Jack C. Harris and Joe Quesada's 1991 mini-series The Ray turned out to be one of my favorite comics of that year, but due to the fact that DC barely promoted this book, I had no idea what to expect from it.  In fact, the reason I initially picked it up when I saw it at a convenience store in Conneaut Lake, Pennsylvania--where I was living at the time--is that it had my name on the cover.  This same self-centeredness also motivated my purchase at SPACE of Nathan Kissel's Cosmic Raymond.  Once again, it turned out to be a good decision.  Raymond tells the story of an ordinary office worker who recieves a message from outer space telling him that he has been "chosen" and finds himself whisked off to another planet to stand in line with others who have been "chosen" to be tested to see if they are the king of a race of odd looking aliens whose return has been foretold by prophecy.
This is an clever and amusing, well drawn comic.  I especially like the way Kissel uses pictograms to depict Raymond's thoughts. 
In an introduction, Kissel says that he wasn't able to finish the comic, at least not to his satisfaction, so he calls this a "preview edition."  Personally, I think it's just fine the way it is, but I'd like to see the "finished" edition someday.
Also at Kissel's table, I picked up Deserted Aisles, a really nice looking little twelve page comic that tells an amusing story about a chance encounter between a supermarket stockboy and an unlikely looking genie in the canned goods aisle.
The last book from this year's SPACE that I want to talk about is Morgan Pielli's Indestructible Universe Quarterly #8. Morgan described the book to me as a series of Twilight Zone inspired short stories.
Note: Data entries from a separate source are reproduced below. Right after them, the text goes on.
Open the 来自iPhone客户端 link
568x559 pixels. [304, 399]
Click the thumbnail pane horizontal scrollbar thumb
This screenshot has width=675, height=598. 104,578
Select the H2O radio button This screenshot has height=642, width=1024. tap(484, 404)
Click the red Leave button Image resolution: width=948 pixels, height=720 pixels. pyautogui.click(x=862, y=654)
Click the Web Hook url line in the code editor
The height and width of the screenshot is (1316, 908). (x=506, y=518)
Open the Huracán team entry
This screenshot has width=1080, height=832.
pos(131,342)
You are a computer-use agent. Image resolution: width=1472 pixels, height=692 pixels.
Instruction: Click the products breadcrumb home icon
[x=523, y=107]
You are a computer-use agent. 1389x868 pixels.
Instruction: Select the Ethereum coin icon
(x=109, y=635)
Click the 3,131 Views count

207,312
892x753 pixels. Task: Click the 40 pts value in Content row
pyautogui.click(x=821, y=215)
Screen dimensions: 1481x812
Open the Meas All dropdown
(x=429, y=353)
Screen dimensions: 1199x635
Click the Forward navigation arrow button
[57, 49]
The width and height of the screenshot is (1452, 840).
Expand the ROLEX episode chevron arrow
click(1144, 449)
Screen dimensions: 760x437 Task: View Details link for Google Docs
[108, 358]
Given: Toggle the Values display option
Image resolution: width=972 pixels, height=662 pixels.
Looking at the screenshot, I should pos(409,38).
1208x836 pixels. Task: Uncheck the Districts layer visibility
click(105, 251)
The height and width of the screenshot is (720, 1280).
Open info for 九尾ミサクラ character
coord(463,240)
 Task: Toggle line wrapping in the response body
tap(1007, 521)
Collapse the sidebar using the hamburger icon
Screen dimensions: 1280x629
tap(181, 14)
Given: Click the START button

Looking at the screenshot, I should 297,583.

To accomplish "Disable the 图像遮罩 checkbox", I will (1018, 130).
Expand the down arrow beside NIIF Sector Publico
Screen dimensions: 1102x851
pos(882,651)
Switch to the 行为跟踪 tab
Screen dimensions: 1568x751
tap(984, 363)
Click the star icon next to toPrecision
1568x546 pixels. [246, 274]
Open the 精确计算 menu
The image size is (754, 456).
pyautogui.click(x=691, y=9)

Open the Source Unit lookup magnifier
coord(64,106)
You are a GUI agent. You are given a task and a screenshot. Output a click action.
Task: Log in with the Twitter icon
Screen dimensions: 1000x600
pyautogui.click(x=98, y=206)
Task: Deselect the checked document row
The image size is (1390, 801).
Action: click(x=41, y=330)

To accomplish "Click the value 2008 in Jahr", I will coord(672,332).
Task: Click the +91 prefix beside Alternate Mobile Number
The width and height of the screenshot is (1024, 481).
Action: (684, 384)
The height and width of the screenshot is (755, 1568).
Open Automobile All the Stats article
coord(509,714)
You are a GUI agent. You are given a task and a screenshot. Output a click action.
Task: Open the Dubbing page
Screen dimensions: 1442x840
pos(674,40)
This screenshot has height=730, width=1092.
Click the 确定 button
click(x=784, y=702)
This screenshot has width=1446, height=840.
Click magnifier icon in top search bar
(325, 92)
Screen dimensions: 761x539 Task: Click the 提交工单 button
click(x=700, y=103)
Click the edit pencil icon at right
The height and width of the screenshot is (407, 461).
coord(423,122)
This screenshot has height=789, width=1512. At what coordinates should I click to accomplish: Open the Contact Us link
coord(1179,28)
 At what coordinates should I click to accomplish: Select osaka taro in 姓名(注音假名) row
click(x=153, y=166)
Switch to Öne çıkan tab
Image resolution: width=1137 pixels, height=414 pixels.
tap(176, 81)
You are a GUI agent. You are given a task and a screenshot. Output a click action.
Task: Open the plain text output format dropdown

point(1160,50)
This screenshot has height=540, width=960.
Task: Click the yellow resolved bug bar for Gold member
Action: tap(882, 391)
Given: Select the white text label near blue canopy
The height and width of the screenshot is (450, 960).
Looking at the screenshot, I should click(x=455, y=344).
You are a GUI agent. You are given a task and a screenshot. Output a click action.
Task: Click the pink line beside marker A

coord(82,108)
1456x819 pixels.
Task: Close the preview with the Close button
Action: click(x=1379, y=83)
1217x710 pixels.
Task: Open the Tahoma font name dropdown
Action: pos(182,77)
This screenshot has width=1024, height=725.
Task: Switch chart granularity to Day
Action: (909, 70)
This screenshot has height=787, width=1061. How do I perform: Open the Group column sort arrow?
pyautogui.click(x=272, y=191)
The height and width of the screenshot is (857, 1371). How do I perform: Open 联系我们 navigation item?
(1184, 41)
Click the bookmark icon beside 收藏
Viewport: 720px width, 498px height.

The first tale in the book certainly fits that description. "The Worry Tree" is an an odd, eerie and haunting tale about a man who stumbles upon a mysterious hidden cemetary at the center of which is a strange tree upon the bark of which is inscribed the secret, hidden anxieties of the people, and cats, buried there.
The second, and cover-featured, story, "A Forged Man" is also quite weird, thought provoking and a little disturbing.  It concerns a space faring super-hero on a seemingly routine mission suddenly confronted by the shocking truth not only of the nature of his mission, but his own nature.
I hope Morgan comes to SPACE next year, so I pick up some more of these.
Oh, by the way, my birthday is September 3rd.